(no subject)

Nov 20, 2014 20:02

Думаете, я чего притихла. А я ошалело читаю про этого бешеного генетика, Владимира Эфроимсона. Который орал шокированному залу: "Помните!"
Все, что только сумела найти. От его биографии ум за разум заходит и пальцы на ногах поджимаются. Когда я стану царь, в каждом городе поставлю ему памятник. А пока распечатаю фотографию и повешу на стенку. Это какой-то совершенно невероятный, неубиваемый боец.
Вот с ним интервью, там все потрясает, особенно военный период, но этот абзац, написанный в 1989 году, меня добил:
"Выбор надо делать... В конце концов, от этого зависит, сдвинемся ли мы с мертвой точки, или «перестройка» захлебнется и завершится таким экономическим развалом, таким чудовищным падением политического престижа Советского Союза, что ему придется еще десятки лет влачить полунищенское существование «развивающейся страны, имеющей ядерную бомбу».
В 89-м году.

...Была прямая зависимость между тем, сколько человек съест и сколько «сработает», поэтому все силы уходили только на работу. Ничего, никаких человеческих чувств не оставалось. Впоследствии, в 1951-1955 гг., во втором лагере, я легко переводил свою работу на автоматизм и мог думать о совершенно посторонних вещах. Голода как такового уже не было. Я хорошо помню, что уезжал в 1951 г. в лагерь из Москвы с полным непониманием того, почему элементарно, по Менделю, наследуется иммунитет у растений к самым различным грибковым заболеваниям. И я точно помню, что этот вопрос я решил, нагружая тачку, которую затем отвозил к растворному узлу... В 1935 г. это было совершенно невозможно: ни одной мысли ни о чем «постороннем». Самое унизительное в голоде - это невозможность думать о чем-нибудь другом.
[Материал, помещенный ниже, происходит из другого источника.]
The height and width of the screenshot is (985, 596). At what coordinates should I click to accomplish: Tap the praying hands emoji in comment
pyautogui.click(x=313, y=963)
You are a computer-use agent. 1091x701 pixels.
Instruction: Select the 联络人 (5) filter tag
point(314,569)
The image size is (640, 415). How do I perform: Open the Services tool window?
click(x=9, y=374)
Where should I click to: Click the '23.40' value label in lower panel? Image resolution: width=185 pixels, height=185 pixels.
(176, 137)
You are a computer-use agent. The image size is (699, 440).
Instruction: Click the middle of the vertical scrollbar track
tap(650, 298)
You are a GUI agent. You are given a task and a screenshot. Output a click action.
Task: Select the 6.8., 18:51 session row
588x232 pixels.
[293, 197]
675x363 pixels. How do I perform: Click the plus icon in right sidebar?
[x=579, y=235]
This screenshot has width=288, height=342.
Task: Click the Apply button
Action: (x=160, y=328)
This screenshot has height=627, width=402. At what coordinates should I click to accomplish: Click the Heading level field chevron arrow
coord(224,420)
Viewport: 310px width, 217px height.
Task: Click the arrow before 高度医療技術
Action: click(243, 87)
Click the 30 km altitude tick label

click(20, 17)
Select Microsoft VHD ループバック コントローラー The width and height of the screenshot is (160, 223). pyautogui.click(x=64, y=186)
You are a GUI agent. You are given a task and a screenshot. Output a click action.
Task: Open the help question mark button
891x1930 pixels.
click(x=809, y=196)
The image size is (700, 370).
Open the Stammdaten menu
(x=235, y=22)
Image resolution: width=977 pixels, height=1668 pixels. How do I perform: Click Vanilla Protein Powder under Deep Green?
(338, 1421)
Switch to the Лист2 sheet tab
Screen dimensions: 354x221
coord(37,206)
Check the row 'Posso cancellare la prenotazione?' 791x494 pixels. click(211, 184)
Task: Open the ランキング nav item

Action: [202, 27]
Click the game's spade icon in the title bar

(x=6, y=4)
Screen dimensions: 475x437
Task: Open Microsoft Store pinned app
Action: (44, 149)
...Я завалился спать, но ночью меня разбудила хозяйка-немка. Город горел. Я собрал бригаду поляков и немцев и стал бегать с ними по городу, локализуя пожары (к изумлению проходивших мимо наших солдат и офицеров). И так впопыхах на окраине города с двумя ведрами в руках и двумя десятками членов своей «команды» за спиной я краем глаза на мгновение увидел странную процессию: семь-восемь седых старых немок шли, неся на плечах молоденьких девочек. Мне помнится седая старушка. На шее у нее сидела девочка лет двенадцати, с совершенно белым искривленным лицом. Я увидел это действительно краем глаза, пробежал мимо, но потом я эту старушку и девочку вспомнил и не забуду никогда...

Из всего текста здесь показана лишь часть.